Meski memiliki tujuan strategis, kebijakan ini menuai pro dan kontra di kalangan masyarakat.
Pengamat Ekonomi Universitas Muhammadiyah Sulawesi Selatan, Abd. Muttalib Hamid, menilai kenaikan PPN dari 11 persen menjadi 12 persen perlu dikaji dengan hati-hati.
"Kenaikan PPN menjadi 12 persen adalah langkah strategis pemerintah untuk meningkatkan pendapatan negara. Namun, dampaknya terhadap daya beli masyarakat dan sektor riil perlu diperhatikan secara serius," ujar Muttalib kepada Rakyat Sulsel, Jumat (27/12/2024).
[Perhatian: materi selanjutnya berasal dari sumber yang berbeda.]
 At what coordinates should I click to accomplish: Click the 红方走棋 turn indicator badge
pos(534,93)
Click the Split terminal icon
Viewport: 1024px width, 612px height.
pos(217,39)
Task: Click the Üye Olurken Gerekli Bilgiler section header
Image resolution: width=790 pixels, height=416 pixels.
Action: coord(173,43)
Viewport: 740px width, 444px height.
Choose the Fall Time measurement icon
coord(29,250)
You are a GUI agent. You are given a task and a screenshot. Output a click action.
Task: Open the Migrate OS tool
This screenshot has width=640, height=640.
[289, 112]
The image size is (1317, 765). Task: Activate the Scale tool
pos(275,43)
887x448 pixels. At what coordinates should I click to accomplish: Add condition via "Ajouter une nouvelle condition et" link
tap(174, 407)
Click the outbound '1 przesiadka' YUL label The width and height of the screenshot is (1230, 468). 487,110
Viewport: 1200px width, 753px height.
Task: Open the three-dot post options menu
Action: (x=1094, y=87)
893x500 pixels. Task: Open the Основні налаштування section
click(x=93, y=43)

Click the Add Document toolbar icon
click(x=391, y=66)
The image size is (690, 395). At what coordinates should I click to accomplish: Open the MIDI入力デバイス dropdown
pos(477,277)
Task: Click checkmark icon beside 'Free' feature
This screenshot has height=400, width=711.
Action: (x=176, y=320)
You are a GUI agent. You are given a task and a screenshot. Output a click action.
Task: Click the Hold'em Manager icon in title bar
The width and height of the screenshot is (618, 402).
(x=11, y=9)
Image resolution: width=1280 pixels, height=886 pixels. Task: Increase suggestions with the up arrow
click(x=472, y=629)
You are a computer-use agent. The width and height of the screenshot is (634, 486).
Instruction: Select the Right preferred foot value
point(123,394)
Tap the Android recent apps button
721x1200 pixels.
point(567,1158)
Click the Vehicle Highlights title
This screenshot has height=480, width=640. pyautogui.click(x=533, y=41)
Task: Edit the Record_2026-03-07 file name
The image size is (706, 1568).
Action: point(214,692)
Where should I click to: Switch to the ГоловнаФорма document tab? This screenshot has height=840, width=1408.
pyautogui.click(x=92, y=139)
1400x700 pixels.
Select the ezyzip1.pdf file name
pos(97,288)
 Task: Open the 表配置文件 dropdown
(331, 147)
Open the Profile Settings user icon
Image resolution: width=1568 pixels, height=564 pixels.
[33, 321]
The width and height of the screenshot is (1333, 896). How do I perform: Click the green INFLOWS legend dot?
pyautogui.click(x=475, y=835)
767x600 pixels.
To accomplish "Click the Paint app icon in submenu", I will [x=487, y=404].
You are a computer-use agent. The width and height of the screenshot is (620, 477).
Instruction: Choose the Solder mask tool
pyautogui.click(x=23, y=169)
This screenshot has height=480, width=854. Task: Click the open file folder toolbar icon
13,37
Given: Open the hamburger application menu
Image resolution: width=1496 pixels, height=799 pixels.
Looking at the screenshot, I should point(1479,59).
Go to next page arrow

Muttalib, yang juga menjabat Wakil Dekan III Fakultas Ekonomi dan Bisnis (FEB) Universitas Muhammadiyah Makassar, berharap pemerintah lebih cermat dalam menentukan waktu dan mekanisme implementasi kebijakan ini.
"Kami berharap pemerintah melakukan kajian mendalam untuk meminimalkan dampak negatif terhadap masyarakat, terutama dalam situasi ekonomi yang belum sepenuhnya pulih pasca-pandemi," tambahnya.
Sementara itu, Direktur Penyuluhan, Pelayanan, dan Hubungan Masyarakat Direktorat Jenderal Pajak, Dwi Astuti, menjelaskan bahwa kebijakan kenaikan PPN dilakukan secara bertahap, mulai dari 10 persen menjadi 11 persen pada 1 April 2022, hingga 12 persen pada 1 Januari 2025.